Orville was part of the Gibson house, for the Japanese market with made in Japan (because they are protectionist our Japanese friends). So no surprise to grip, in terms of sound, it was proposed that more or less Gibson in the 90s, albeit with profiles handle and a different email. As my Orville Les Paul would not have had the upper hand on a Gibson 90's, as the SG is really extraordinary. It can compete without blushing with any reissue Gibson sold 3 times more expensive. Maybe I was lucky to come across a model that has really aged well, the fact is that I feel I have made the deal of the century. SG is the last upset me (and I narrowly missed ...) is a 1967 SG Special which had more comfort handle that I love (narrow round).

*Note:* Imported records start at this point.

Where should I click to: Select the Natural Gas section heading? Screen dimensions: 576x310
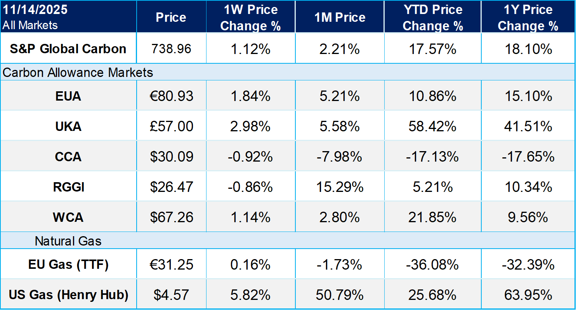click(x=68, y=241)
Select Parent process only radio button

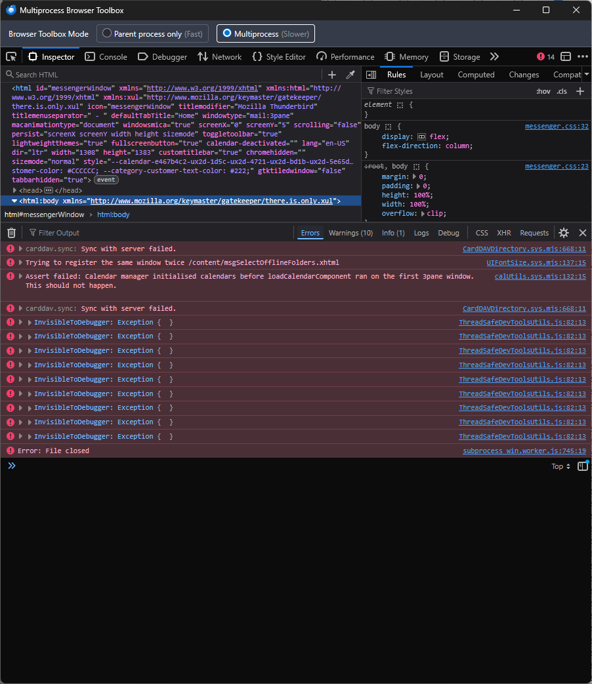(x=107, y=33)
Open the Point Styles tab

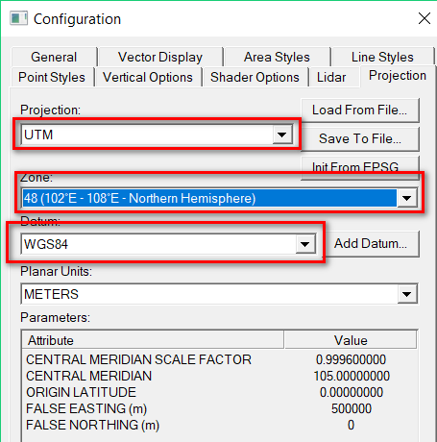click(52, 77)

Feeling that I have not found on other similar models from the same era.
In short, for me it's a great guitar, absolutely. And because it can compete with U.S. models given to high-end, I would say it has, in addition, an amazing value price. Even if you change the pickups, this guitar worth looking for a SG worthy of the name, the test of time and at a nice price. It is suddenly a good step up from what may propose Tokai (upscale), above my Burny (though I love), I only see Bacchus to compete in the MIJ. I'm crazy!